Racontez-moi des histoires : ce jour nous rappelle pourquoi nous lisons vraiment | Liora Minka
La Journée des amoureux des livres, célébrée aujourd'hui, nous invite simplement à nous arrêter un instant et à lire un livre avec plaisir. Non par devoir ou par idéologie, mais par passion. Alors allez-y, ouvrez n'importe quel livre que vous aimez et commencez à lire.
Le 9 août, connu dans le monde entier sous le nom de National Book Lovers Day, est l'un de ces jours culturels nés de la base. Il n'a pas été initié par l'UNESCO, ni par une association internationale de bibliothèques, ni par un quelconque organe éducatif ou politique. C'est un jour né de blogueurs, de librairies indépendantes, de groupes de lecture et de réseaux sociaux, par amour simple et intime pour la lecture. De ce fait, il représente un phénomène plus large : le passage de journées culturelles « officielles » ayant des objectifs éducatifs ou sociaux, à des journées créées de manière organique au sein des communautés.
Au cours des dernières décennies, le nombre de journées consacrées aux livres et à la lecture a augmenté : la Journée mondiale du livre de l'UNESCO le 23 avril, la Journée mondiale de la poésie le 21 mars, la Journée internationale du livre pour enfants le 2 avril, et bien d'autres. Chacune d'entre elles porte un programme clair : encourager la lecture, protéger les droits d'auteur, promouvoir la littérature jeunesse, etc.
Ce sont des journées qui cherchent à influencer les politiques, à sensibiliser, à changer les habitudes. À l'inverse, la Journée des amoureux des livres du 9 août ne cherche à rien changer. Elle ne propose pas de réforme, ne formule pas d'exigences, ne prétend pas corriger le système éducatif ou le marché du livre. Elle nous invite simplement à nous arrêter un instant, à poser les écrans et à lire un livre avec plaisir. Non par devoir et non par idéologie — par passion.
Cette multitude de journées témoigne d'une richesse. Tout comme la littérature elle-même est multicouche, les journées qui lui sont consacrées le sont aussi. Il n'est pas nécessaire de les unifier, tout comme il n'est pas nécessaire de réunir tous les genres littéraires sur une seule étagère. Chaque journée internationale, officielle ou non, souligne un aspect différent de la lecture, et chacune nous rappelle que la littérature est un espace bien plus vaste que les catégories que nous essayons de lui attribuer.
Le caractère unique du 9 août réside dans le fait qu'il n'est pas institutionnel. Il est communautaire. Il vit sur les réseaux sociaux, dans les recommandations des lecteurs, dans les photos de livres préférés. Il devient une base pour des initiatives de lecture, des rencontres, des défis annuels.

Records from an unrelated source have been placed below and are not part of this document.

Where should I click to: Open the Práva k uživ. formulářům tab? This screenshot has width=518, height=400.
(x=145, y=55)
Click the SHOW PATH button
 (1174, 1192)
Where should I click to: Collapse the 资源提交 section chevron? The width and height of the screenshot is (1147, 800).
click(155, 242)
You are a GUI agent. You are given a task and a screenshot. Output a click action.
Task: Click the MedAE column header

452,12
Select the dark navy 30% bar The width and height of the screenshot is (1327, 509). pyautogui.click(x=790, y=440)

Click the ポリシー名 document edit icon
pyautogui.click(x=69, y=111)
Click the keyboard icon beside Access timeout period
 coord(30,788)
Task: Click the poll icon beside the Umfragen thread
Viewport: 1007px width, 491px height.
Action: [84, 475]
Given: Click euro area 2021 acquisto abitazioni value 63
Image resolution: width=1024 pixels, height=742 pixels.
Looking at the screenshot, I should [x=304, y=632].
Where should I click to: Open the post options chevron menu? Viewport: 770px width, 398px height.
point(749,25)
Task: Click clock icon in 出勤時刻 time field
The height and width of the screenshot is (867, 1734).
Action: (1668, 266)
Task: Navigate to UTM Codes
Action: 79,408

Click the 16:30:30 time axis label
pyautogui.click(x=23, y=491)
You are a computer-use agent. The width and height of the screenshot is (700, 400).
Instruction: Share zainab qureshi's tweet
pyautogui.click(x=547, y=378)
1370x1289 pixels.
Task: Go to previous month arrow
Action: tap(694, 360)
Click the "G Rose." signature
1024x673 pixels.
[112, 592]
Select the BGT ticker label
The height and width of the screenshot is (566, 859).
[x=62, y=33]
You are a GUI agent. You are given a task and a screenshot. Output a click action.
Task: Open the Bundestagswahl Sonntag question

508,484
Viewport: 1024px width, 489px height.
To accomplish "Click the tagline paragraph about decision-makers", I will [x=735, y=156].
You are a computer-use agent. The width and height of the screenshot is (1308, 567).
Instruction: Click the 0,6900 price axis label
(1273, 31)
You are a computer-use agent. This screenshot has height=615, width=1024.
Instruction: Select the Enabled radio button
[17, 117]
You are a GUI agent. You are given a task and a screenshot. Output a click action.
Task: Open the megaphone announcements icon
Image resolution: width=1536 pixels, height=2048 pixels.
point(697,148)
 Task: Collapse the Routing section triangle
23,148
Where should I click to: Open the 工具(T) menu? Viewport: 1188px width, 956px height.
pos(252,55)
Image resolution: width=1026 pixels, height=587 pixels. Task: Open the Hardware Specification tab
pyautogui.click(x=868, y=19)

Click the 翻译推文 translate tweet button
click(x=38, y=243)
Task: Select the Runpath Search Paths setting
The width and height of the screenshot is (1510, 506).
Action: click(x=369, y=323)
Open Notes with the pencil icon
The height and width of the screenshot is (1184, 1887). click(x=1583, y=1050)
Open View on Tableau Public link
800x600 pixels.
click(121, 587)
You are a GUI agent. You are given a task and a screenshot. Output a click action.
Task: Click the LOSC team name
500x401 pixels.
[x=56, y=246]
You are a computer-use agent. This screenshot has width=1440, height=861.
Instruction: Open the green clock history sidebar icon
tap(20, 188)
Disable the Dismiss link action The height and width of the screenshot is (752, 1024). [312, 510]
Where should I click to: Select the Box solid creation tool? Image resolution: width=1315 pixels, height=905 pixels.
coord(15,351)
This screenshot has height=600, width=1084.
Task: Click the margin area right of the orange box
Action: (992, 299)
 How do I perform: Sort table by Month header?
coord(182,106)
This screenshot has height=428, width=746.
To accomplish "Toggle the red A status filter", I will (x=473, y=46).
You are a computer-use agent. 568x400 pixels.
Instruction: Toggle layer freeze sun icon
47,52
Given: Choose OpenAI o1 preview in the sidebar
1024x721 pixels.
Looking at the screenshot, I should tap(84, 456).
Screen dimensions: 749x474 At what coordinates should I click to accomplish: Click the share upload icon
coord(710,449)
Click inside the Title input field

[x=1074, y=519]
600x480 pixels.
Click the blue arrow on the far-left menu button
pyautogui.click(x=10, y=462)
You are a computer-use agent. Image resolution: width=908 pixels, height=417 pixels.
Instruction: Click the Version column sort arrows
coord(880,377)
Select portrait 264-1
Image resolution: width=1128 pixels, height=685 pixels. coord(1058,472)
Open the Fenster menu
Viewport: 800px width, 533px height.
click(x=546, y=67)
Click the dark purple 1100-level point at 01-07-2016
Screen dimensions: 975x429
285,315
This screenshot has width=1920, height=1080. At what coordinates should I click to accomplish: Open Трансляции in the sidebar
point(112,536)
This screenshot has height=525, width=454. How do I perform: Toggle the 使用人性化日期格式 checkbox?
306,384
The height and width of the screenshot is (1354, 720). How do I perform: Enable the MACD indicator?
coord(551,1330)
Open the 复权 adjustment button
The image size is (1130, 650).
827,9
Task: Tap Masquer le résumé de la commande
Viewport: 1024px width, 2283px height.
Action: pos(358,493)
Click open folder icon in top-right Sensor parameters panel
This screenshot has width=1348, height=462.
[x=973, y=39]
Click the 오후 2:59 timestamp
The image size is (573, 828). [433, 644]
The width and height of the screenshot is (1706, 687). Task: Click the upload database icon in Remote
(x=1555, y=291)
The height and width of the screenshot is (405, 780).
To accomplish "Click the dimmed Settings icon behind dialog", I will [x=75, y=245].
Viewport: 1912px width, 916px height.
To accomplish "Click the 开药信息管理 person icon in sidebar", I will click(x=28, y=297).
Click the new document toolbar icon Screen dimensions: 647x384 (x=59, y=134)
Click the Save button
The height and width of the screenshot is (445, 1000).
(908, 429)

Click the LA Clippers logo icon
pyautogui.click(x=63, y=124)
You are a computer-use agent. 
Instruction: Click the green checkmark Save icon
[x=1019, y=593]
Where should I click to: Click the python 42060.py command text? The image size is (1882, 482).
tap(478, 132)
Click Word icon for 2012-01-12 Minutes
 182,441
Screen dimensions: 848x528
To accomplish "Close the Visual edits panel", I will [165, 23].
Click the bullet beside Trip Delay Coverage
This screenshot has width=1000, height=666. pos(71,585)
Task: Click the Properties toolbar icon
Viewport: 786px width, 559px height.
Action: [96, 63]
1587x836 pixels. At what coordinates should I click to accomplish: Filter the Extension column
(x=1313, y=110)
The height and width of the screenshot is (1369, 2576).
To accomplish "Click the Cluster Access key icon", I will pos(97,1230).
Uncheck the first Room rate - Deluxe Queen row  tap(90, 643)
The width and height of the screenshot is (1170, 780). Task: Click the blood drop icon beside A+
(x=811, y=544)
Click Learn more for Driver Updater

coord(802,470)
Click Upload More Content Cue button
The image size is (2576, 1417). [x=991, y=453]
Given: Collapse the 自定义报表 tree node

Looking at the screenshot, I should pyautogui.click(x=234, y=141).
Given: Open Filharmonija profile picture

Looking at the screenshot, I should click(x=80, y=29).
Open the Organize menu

Peut-être précisément cette année, en Israël, au milieu d'un discours public bruyant où une déclaration irritante comme celle de Yaakov Bardugo selon laquelle Gadi Eizenkot « ne lit pas de livres » parvient à susciter une tempête, il est important de rappeler que la lecture n'est pas un test de loyauté politique. Ce n'est pas non plus une mesure de la qualité du leadership, et cela ne doit certainement pas être un outil pour attaquer une personne spécifique. Les livres et la lecture sont un espace humain, personnel et profond. Ils peuvent certainement être une source de connaissances, mais aussi une source de réconfort. La lecture peut être un outil stimulant la réflexion, mais aussi un refuge contre le quotidien.
Que nous marquions la Journée mondiale du livre ou que nous ouvrions simplement un livre préféré lors d'une chaude journée d'août, nous participons à une tradition ancienne : le désir de raconter des histoires et aussi de les écouter.
L'auteure est une éducatrice, ancienne présidente d'« Emouna » - le mouvement des femmes religieuses sionistes.